◆ The problem ◆
When a line below holds the string "шоссе", show that line.

◆ Data to process ◆

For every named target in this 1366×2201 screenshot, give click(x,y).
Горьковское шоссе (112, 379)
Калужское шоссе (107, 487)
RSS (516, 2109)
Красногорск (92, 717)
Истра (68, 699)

◆ Reply to the exercise ◆
Горьковское шоссе (112, 379)
Калужское шоссе (107, 487)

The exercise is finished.